Он не оправдывался. Не защищался. Просто смотрел.
— Но я понимаю, — сказала я. И сама удивилась своим словам.
— Понимаете?
— Когда ты один, — сказала я медленно, — хватаешься за что угодно. За чужое горе. За чужие слова. За что-то, что доказывает — ты не единственный, кто чувствует.
Тишина.
— Я потеряла сына. Это боль, которую нельзя объяснить. Но вы потеряли себя. И это тоже боль.
По его щеке скатилась слеза. Одна, быстрая. Он вытер её тыльной стороной ладони.
— Простите, — сказал он. — Я не должен был звонить. Не должен был признаваться. Но молчать — не мог.
— Почему?
— Потому что вы должны знать. Что ваши слова не ушли в никуда. Что кто-то слышал. Что они... что они что-то значат.
Я смотрела на этого чужого мальчика — потому что он был мальчиком, несмотря на двадцать шесть лет, мальчиком с тонкими пальцами и уставшими глазами — и что-то менялось внутри.
Злость уходила. Не совсем — но уходила. Оставалось что-то другое.
— Идите домой, — сказала я. — Мне нужно подумать.
Он встал. Медленно, неуверенно.
— Спасибо, — сказал он. — Что выслушали.
— Я не простила, — сказала я. — Ещё не простила.
— Я знаю.
Он пошёл к двери. Остановился. Обернулся.
— Вера Николаевна?
— Да?
— Велосипед. Тот, синий. Я умею чинить. Если вы когда-нибудь захотите...
И вышел.
Я сидела в кафе до закрытия.
Пила чай. Смотрела в окно. Думала.
О нём. О Косте. О словах, которые уходили в пустоту — и оказались не в пустоте.
Кто-то слышал.
Кто-то, кому было так же плохо.
Кто-то, кого мои слова держали на плаву.
Это было нарушением. Вторжением. Воровством.

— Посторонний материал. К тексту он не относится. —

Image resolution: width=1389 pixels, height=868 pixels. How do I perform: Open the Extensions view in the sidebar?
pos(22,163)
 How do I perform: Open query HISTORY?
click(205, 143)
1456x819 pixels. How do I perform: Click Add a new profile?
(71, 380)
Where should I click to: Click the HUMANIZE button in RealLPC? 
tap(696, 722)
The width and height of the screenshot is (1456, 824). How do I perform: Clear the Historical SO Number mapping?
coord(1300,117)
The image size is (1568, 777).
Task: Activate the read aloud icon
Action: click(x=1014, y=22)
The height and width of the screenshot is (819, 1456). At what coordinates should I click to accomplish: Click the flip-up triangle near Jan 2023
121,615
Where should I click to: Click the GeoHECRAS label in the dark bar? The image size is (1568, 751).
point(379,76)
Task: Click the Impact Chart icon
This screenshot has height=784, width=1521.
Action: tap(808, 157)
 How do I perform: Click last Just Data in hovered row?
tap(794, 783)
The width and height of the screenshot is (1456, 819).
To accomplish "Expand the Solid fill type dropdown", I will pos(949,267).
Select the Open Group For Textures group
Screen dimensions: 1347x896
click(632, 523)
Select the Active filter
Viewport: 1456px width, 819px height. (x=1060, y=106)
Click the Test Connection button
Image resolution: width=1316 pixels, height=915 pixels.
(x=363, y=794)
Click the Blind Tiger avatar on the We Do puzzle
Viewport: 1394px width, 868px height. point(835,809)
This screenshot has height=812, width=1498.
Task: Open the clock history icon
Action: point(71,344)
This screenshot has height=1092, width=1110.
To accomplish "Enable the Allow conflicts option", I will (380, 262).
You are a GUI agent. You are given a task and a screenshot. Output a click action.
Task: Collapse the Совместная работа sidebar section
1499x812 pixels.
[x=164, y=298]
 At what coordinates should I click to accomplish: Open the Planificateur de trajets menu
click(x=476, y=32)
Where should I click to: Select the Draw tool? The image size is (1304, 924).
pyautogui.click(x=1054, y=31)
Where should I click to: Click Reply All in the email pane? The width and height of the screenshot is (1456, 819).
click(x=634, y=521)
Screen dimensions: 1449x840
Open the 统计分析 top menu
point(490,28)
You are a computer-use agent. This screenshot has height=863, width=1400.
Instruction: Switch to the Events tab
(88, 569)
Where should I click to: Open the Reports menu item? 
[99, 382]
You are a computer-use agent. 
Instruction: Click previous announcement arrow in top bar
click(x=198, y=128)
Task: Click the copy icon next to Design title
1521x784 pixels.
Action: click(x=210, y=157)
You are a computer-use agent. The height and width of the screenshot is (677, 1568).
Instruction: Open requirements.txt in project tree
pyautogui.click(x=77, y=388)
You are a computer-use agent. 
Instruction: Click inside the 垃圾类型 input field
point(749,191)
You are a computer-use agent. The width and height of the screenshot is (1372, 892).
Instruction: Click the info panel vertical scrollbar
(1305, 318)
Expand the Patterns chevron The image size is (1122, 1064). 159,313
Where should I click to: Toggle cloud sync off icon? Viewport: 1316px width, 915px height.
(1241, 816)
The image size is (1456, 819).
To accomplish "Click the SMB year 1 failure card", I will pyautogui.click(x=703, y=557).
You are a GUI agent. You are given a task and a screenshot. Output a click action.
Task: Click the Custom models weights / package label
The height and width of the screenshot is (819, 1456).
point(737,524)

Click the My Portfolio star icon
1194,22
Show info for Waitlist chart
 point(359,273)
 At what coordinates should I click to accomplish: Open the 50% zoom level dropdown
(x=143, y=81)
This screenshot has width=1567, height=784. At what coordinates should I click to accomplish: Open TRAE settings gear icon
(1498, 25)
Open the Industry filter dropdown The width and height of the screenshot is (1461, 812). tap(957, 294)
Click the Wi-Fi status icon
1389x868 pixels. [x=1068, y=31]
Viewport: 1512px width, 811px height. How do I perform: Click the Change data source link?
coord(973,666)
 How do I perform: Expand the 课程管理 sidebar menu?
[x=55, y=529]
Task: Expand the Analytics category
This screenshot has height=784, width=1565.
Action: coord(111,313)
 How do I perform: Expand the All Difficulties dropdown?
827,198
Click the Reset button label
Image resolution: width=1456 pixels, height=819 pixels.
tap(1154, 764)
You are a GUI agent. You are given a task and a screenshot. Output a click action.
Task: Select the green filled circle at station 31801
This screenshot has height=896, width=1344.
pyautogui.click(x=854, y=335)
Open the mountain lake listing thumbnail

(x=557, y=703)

Но это было и чем-то ещё. Чем-то, чему я не могла дать названия.
Вечером, дома, я рассказала Игорю.
Он слушал молча. Его лицо было непроницаемым.
— И что теперь? — спросил он.
— Не знаю.
— Ты злишься?
— Да. И нет.
— Понимаю.
Он обнял меня. Крепко, молча. Его руки пахли деревом и краской.
Мы стояли так долго.
Ночью я не спала.
Думала о Данииле. О его пустой квартире. О том, как он сидел один и слушал мой голос.
Думала о Косте. О его мостах. О том, как он хотел соединять людей.
Мосты соединяют людей. Не просто берега — людей.
Может, мои слова — тоже мост? Странный, непрошенный, но — мост?
Утром я приняла решение.
Взяла телефон. Нашла номер — он высветился в журнале звонков.
Набрала.
— Алло? — голос Даниила, сонный, удивлённый.
— Это Вера Николаевна. Приходите в субботу. Я покажу вам его работы.
Тишина.
— Зачем? — спросил он.
— Потому что вы его слышали. Через меня. И теперь... не знаю. Может, это что-то значит.
Пауза. Долгая.
— Спасибо, — сказал он. — Я приду.
Я положила трубку.
И впервые за долгое время почувствовала что-то похожее на спокойствие.